Appendix B: Using the Driverless AI Python Client

This section describes how to run Driverless AI using the Python client.

Notes:

  • This is an early and experimental release of the Driverless AI Python client.
  • Python 3.6 is the only supported version.
  • You must install the h2oai_client wheel to your local Python. Contact sales@h2o.ai for information on how to retrieve the h2oai_client wheel.

Running an Experiment

  1. Import the required modules and log in.
import h2oai_client
import numpy as np
import pandas as pd
import requests
import math
from h2oai_client import Client, ModelParameters

address = 'http://ip_where_driverless_is_running:12345'
username = 'username'
password = 'password'
h2oai = Client(address = address, username = username, password = password)
# Be sure to use the same credentials that you use when signing in through the GUI
  1. Upload training and testing datasets from the Driverless AI /data folder.
train_path = '/data/CreditCard/CreditCard-train.csv'
test_path = '/data/CreditCard/CreditCard-test.csv'

train = h2oai.create_dataset_sync(train_path)
test = h2oai.create_dataset_sync(test_path)
  1. Set the target (response) column and any ignored column or columns.
# set the parameters you want to pass to the UI
target = "default payment next month"
drop_cols = ['ID']
  1. Specify the experiment settings. Refer to the Experiment Settings for more information about these settings.
# Pre-set parameters to pass model
is_classification = True
enable_gpus = True
seed=True
scorer_str = 'auc'

# Pre-sent accuracy knobs
accuracy_value = 5
time_value = 5
interpretability = 1
  1. Launch the experiment to run feature engineering and final model training. In addition to the settings previously defined, be sure to also specify the imported training dataset. Adding a test dataset is optional.
experiment = h2oai.start_experiment_sync(ModelParameters(
    dataset_key=train.key,
    testset_key=test.key,
    target_col=target,
    is_classification=is_classification,
    cols_to_drop=drop_cols,
    enable_gpus=enable_gpus,
    seed=seed,
    accuracy=accuracy_value,
    time= time_value,
    interpretability=interpretability,
    scorer=scorer_str
))
  1. View the results for an iteration. Note that the Web UI shows a graph of the iteration scores. You can retrieve the scores of each iteration from the experiment object using the Python client. The example below retrieves the score for the last iteration:
score = experiment.iteration_data[-1].scores # gets the ScoresTable
score = score.score[-1]
print(score)

0.7875823819933607
  1. View the final model score for the train and test datasets. When feature engineering is complete, an ensemble model can be built depending on the accuracy setting. The experiment object also contains the score on the train and test data for this ensemble model.
print("Final Model Score on Train Data: " + str(round(experiment.train_score, 3)))
print("Final Model Score on Test Data: " + str(round(experiment.test_score, 3)))

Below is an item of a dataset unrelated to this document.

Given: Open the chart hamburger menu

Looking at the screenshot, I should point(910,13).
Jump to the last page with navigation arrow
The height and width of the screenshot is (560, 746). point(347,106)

Final Model Score on Train Data: 0.782
Final Model Score on Test Data: 0.803
  1. Download the test predictions.
h2oai.download(src_path = experiment.test_predictions_path, dest_dir = ".")
'./test_preds.csv'

test_preds = pd.read_csv("./test_preds.csv")
test_preds.head()

default payment next month.1
0       0.514850
1       0.136738
2       0.062433
3       0.481917
4       0.126809

Access an Experiment Object that was Run through the Web UI

It is also possible to use the Python API to examine an experiment that was started through the Web UI using the experiment key.

You can get a pointer to the experiment by referencing the experiment key in the Web UI.

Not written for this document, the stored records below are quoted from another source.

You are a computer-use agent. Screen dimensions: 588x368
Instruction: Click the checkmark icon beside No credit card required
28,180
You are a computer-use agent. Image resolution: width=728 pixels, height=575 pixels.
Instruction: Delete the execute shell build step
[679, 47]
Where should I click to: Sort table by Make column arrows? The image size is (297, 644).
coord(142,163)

experiment = h2oai.get_model_job("56507f").entity

Score on New Data

You can use the python API to score on new data. This is equivalent to the SCORE ON ANOTHER DATASET button in the Web UI. The example below scores on the test data and then downloads the predictions.

Pass in any dataset that has the same columns as the original training set. If you passed a test set during the H2OAI model building step, the predictions already exist. Its path can be found with experiment.test_predictions_path.

prediction = h2oai.make_prediction_sync(experiment.key, test_path)
pred_path = h2oai.download(prediction.predictions_csv_path, '.')
pred_table = pd.read_csv(pred_path)
pred_table.head()

default payment next month.1
0       0.514850
1       0.136738
2       0.062433
3       0.481917
4       0.126809